While recent data indicates an overall decline in cancer deaths overall between the years of 2014 and 2018, researchers have noted an increase in both certain types of cancers, and in specific populations. For example, the incidence of cancer has increased in women, children, teens, and young adults.

What’s more, Black Americans and other racial minorities continue to experience higher death rates and lower survival rates, with Black patients themselves being the lowest. In the Cota study, respondents’ perception of clinical trial representation does not reflect reality—while Black, Latino, and other patient groups are woefully underrepresented, 82% of survey respondents believe current trials are inclusive.
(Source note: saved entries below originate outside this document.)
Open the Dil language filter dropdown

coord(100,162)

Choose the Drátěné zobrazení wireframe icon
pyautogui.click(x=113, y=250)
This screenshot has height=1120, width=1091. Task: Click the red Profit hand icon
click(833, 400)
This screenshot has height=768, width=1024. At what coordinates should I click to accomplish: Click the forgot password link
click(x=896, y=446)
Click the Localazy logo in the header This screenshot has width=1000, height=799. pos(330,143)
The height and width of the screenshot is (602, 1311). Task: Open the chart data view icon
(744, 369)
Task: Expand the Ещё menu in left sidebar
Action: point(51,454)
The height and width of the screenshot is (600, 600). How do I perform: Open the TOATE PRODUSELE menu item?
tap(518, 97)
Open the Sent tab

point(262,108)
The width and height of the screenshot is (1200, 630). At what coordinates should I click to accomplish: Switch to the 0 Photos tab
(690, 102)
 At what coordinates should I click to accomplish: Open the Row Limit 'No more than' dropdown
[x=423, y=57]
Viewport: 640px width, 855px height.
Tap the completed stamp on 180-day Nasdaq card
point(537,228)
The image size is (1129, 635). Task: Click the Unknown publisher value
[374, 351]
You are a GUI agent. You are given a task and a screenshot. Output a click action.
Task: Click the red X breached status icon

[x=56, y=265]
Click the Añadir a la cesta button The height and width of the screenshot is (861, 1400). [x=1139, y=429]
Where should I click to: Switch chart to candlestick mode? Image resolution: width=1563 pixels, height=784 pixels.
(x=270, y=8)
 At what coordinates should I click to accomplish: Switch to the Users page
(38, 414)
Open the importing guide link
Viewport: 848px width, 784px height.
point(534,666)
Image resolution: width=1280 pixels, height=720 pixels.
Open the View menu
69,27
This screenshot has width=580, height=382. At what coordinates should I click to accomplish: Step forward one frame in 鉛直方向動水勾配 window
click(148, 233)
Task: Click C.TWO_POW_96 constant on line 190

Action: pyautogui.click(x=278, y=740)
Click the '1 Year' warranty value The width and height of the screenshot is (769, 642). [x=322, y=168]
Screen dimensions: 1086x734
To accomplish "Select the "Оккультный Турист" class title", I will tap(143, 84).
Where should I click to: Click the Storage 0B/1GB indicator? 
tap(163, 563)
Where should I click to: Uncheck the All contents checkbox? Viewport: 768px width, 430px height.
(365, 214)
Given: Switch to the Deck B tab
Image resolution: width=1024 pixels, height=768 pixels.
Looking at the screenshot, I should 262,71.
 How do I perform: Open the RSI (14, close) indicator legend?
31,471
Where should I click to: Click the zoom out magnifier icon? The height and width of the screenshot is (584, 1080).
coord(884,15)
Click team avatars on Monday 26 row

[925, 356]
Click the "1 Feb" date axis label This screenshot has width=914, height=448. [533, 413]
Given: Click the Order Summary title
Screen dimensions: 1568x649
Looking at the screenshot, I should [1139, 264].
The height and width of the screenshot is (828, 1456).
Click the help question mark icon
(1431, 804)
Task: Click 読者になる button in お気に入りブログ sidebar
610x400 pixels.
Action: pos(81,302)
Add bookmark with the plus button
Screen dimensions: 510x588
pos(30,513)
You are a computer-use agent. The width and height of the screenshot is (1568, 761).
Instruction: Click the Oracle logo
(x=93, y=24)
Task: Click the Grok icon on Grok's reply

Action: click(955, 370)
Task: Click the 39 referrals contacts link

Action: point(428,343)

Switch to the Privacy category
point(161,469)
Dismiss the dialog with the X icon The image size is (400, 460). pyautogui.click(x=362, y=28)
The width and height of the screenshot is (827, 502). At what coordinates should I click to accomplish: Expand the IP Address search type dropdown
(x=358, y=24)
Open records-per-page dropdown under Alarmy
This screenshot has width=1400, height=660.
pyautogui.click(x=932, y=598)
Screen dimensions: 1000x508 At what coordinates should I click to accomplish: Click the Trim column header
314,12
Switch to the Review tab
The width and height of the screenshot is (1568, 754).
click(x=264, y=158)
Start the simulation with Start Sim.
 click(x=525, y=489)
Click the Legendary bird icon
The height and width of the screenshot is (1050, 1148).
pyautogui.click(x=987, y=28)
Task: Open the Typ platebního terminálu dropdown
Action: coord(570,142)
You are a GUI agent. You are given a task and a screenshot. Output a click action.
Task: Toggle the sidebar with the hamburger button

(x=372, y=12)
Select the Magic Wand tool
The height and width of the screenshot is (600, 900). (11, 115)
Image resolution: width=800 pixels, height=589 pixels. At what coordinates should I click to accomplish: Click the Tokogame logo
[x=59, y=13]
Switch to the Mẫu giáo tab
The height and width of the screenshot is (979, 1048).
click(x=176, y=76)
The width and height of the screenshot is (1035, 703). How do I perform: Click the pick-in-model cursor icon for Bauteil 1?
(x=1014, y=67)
What has been reinforced by the pandemic and what we already know from advanced cancer research, is that — despite what patients may believe — not all people are equally represented in cancer clinical trials — and that has to change,” Wang added.

The lack of representation in trials and overrepresentation in cancer cases among certain populations has attracted the attention of both industry professionals and government leaders. For example, the US Cancer Moonshot is a federally backed effort to accelerate research, and President Joe Biden’s administration recently called for a $9b USD increase in National Institutes of Health funding to help address cancer challenges.

The Cota study found nearly 90% of respondents support cancer patients anonymously sharing health data in order to help advance the research, discovery, and development of treatments. Gwen Nichols, chief medical officer with the Leukemia and Lymphoma Society, said, “Sharing anonymized personal health data gives patients a sense of control and allows them to contribute to the greater good; given growing concerns related to an uptick in cancer cases due to delayed treatments and screenings — as well as the significant impact of COVID-19 on blood cancer patients in particular — it is critical for cancer patients to take an active and collaborative role in solving for cancer treatments and cures moving forward.”

 Other study findings:

  • 87% of respondents indicated they would not care if their data had already been anonymously shared
  • 86% think cancer doctors should discuss the value of sharing data with researchers as part of patient interactions
  • 85% said they would agree to share their anonymous data if their doctor asked
  • 53% believe a cure would already be in hand if all cancer patient data were collected and combined.

As technology and smart, standardized data practices have advanced, patients have clearly become more understanding and willing to contribute their data to the greater good. Clinicians have an important role to play in encouraging patients to be part of the solution to accelerating cancer innovation,” said Wang. “The more real-world data we have from cancer patients, the more successful we will be in building treatments and therapies that save lives.”

The Cota survey was conducted by PureSpectrum, a market research platform that gathers insights through online, nonprobability samples collected from panels.